*Work required:*
Below are the records; copy every line in them that holds the string "Task".

*Data:*
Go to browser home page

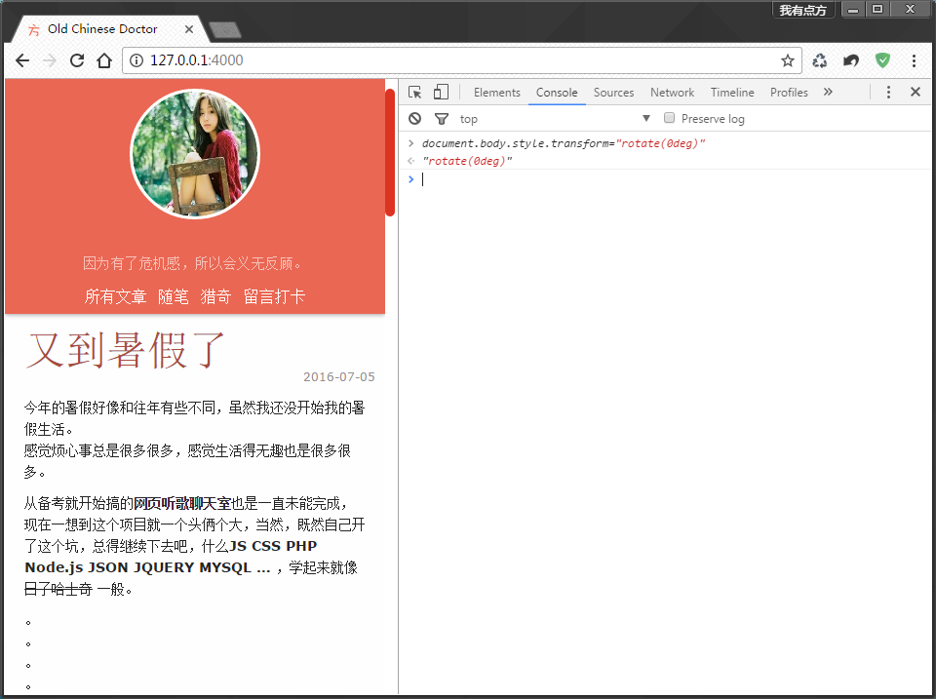pos(104,60)
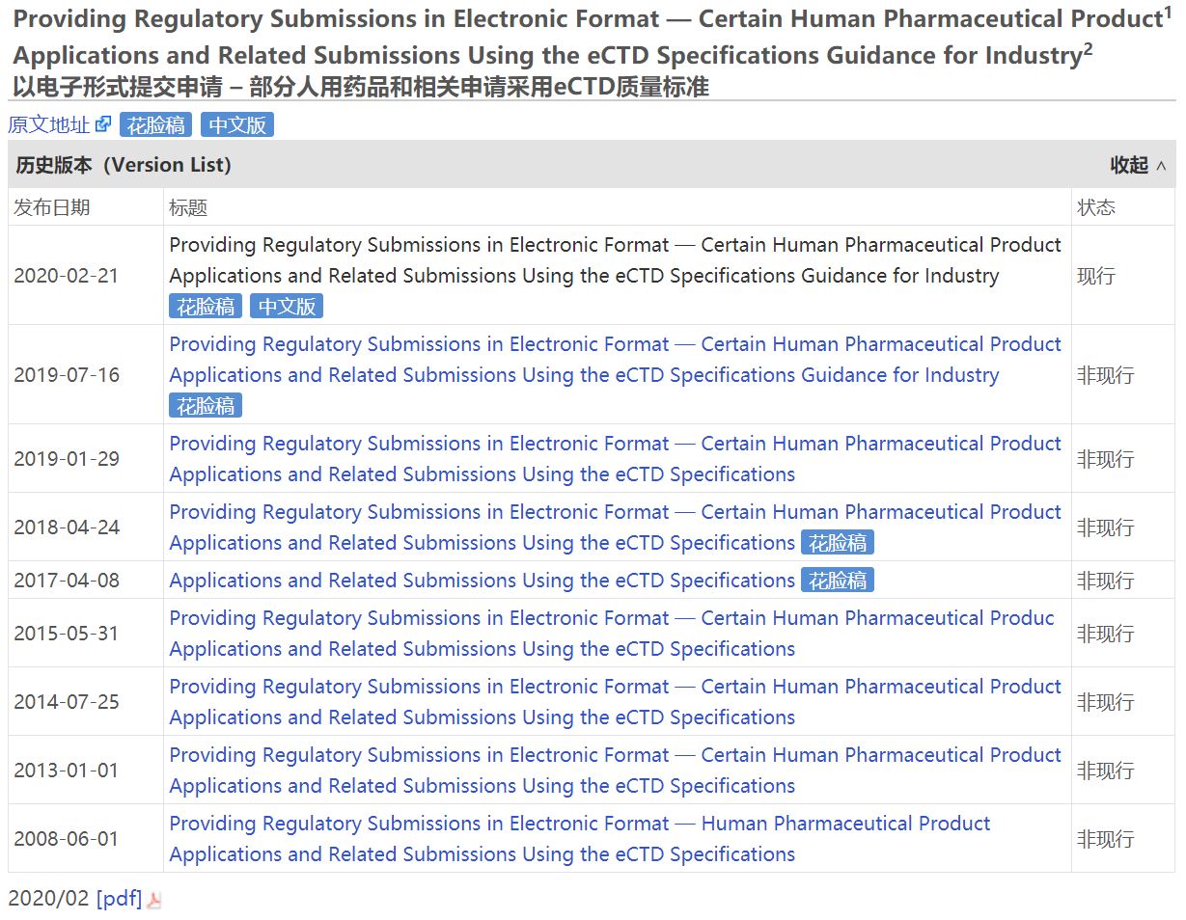This screenshot has width=1186, height=920.
Task: Open 花脸稿 badge in the 2019-07-16 row
Action: 206,406
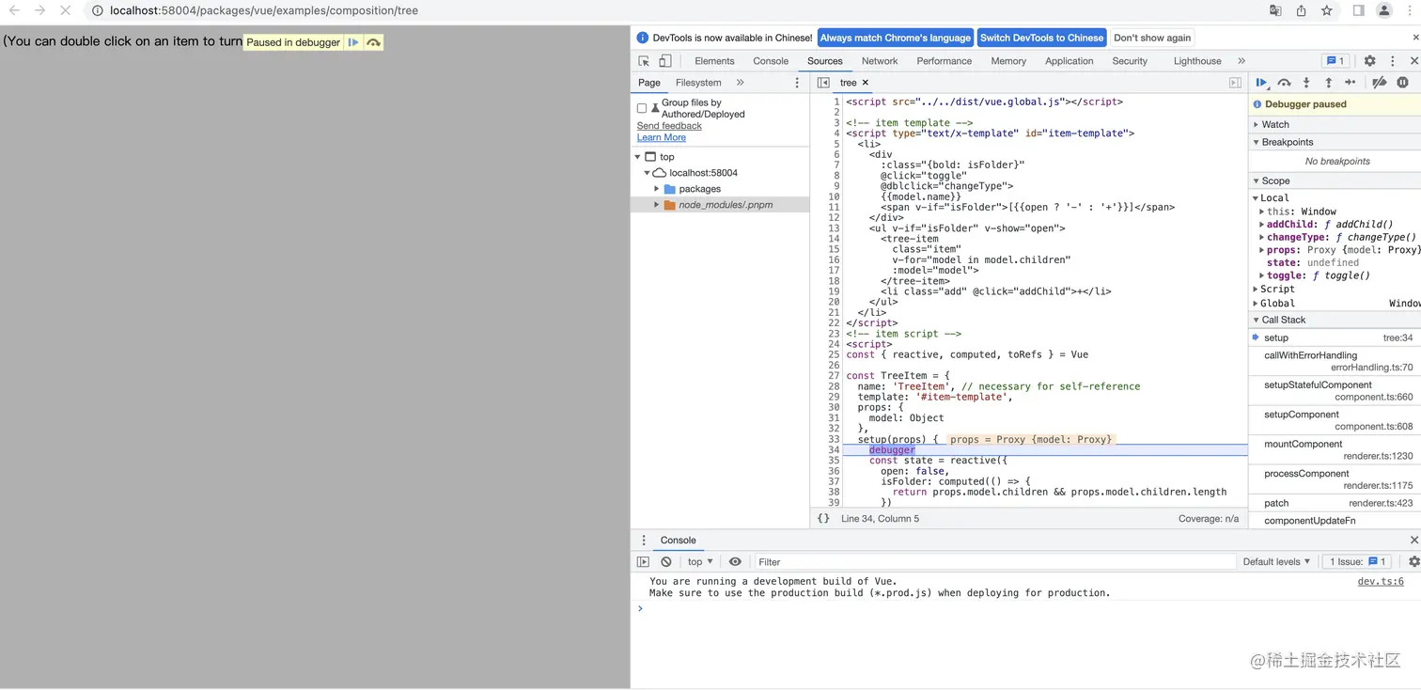Viewport: 1421px width, 690px height.
Task: Step out of current function
Action: [x=1328, y=83]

*Response box:*
Task: Open 花脸稿 badge in the 2019-07-16 row
Task: Step out of current function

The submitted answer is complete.